La Cina si è anche presentata vincente in Europa. Forse l’aspetto più sorprendente è stata l’accoglienza del ministro degli esteri italiano a una squadra medica cinese con un aereo di materiali, accompagnati da applausi dai social. Verso gli Usa ha agito ieri, dichiarando l’espulsione dei principali giornalisti americani, per respingere le accuse che vengono dal sistema politico americana. In Italia ha trovato anche la solita accoglienza digitale di folle bisognose di prendersela con l’Europa (dopo aver follemente fantasticato su una presunta semi-invasione Usa). Insomma il conavirus è una grande partita politica, con le autocrazie più attrezzate e aggressive delle democrazie.

I regimi autoritari si presentano di fronte alle paure collettive, ai bisogni psicologici, alle nuove vulgate digitali, rivendicando una maggiore efficienza operativa. Sostengono che le loro capacità coercitive, l’uso di burocrazie obbedienti, la rapidità di decisione, la brutalità verso chi non è nelle regole, il silenzio delle opposizioni sono gli strumenti necessari per garantire la sicurezza, la protezione e la tranquillità delle popolazioni.

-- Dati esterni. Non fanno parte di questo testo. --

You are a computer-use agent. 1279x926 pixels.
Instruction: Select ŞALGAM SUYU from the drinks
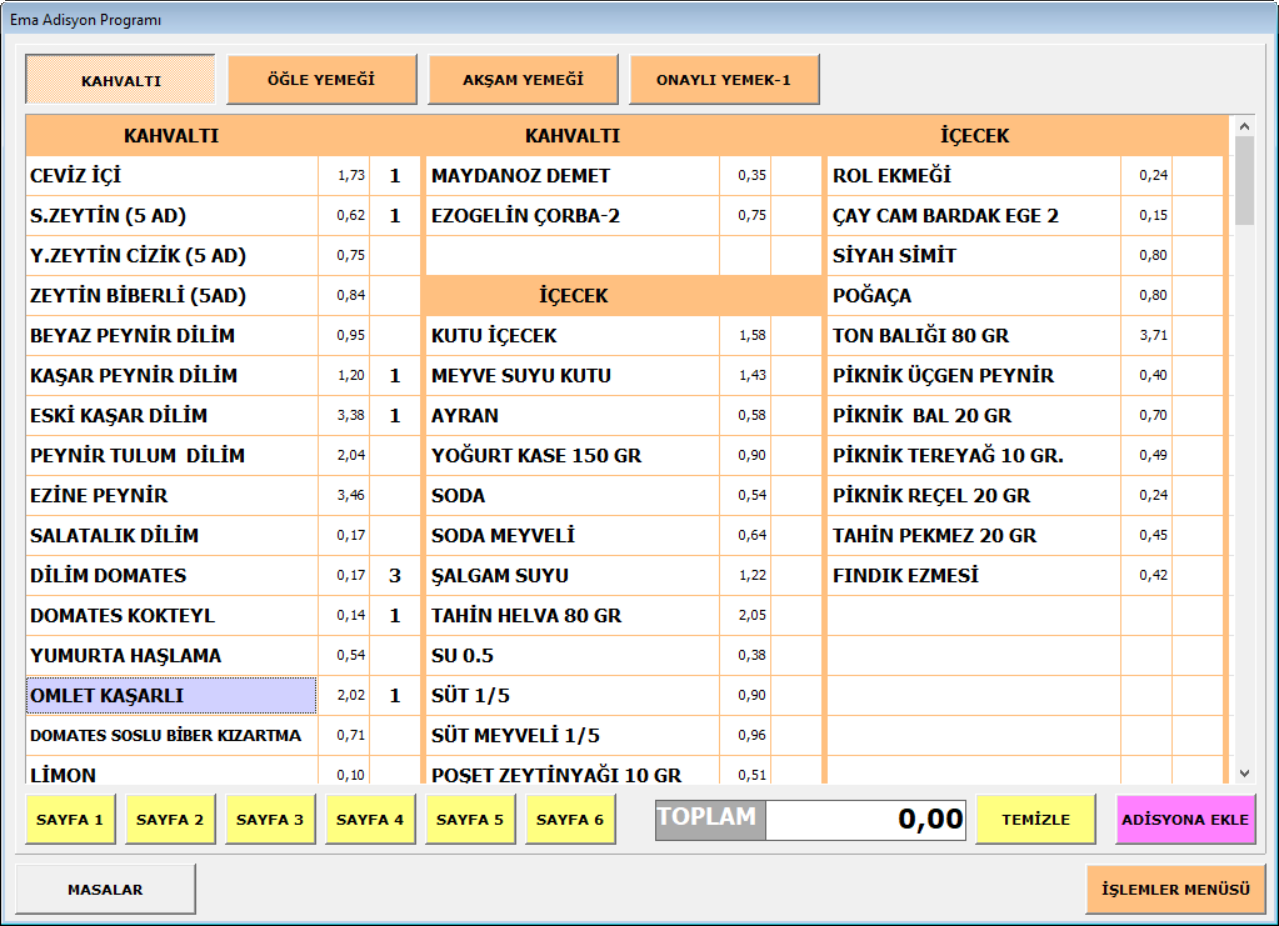pos(573,576)
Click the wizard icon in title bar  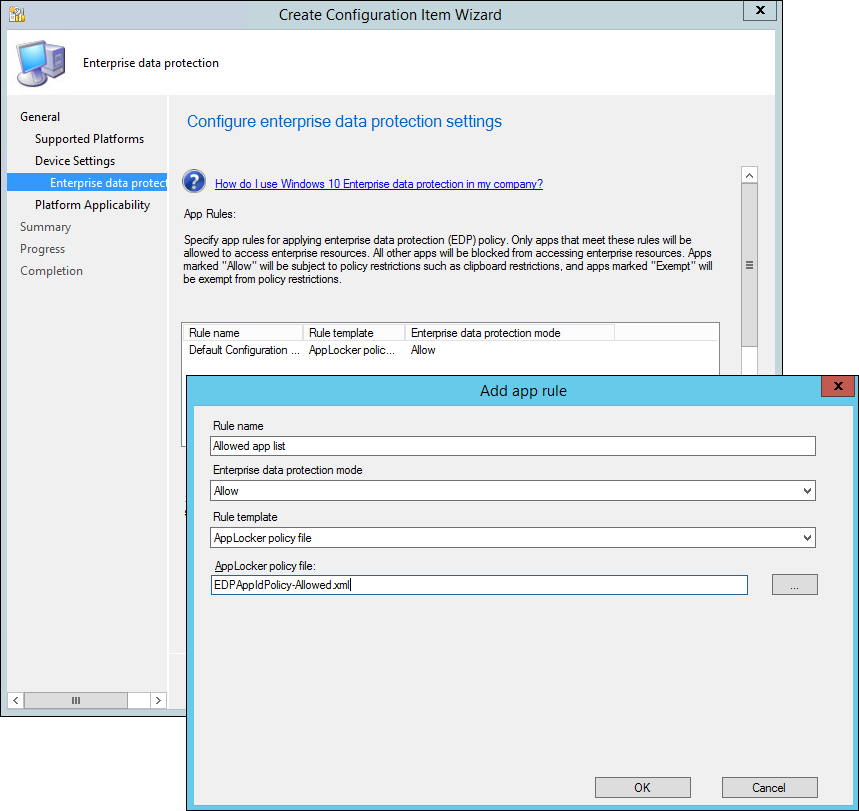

La guerra del virus non è solo una campagna funzionale alla repressione o al consolidamento interno. Si tratta di ribaltare una narrazione che dagli anni Ottanta, e dopo il crollo dell’Unione Sovietica, affermò la democrazia liberale vincitrice – definitiva – della sfida secolare con i progetti totalitari o autocratici. Un successo fortemente messo sotto accusa nell’ultimo decennio, giunto oggi ad una verifica epocale. La fragilità della democrazia anglo-sassone, con il successo al suo interno di opposti radicalismi multiculturali o isolazionisti, ha reso più credibile la beatificazione dei dittatori efficienti e la demonizzazione del liberalismo.

Senza contare che, a fronte dell’epidemia, la risposta degli Usa e dell’Europa è ancora una volta scoordinata, spesso priva di solidarietà, mostrando la complicata debolezza del mondo occidentale, spesso portato più a sviluppare la perenne critica verso le sue istituzioni, che a rafforzarle. Così, se il virus è stata una potente arma per le autocrazie, la capacità di superare la crisi e recuperare credibilità sarà il terreno di sfida delle democrazie liberali, in un inedito e sorprendente confronto sui rapporti forza politici ed ideologici globali. E soprattutto sulla narrazione della libertà e dell’autocrazia in epoca di crisi.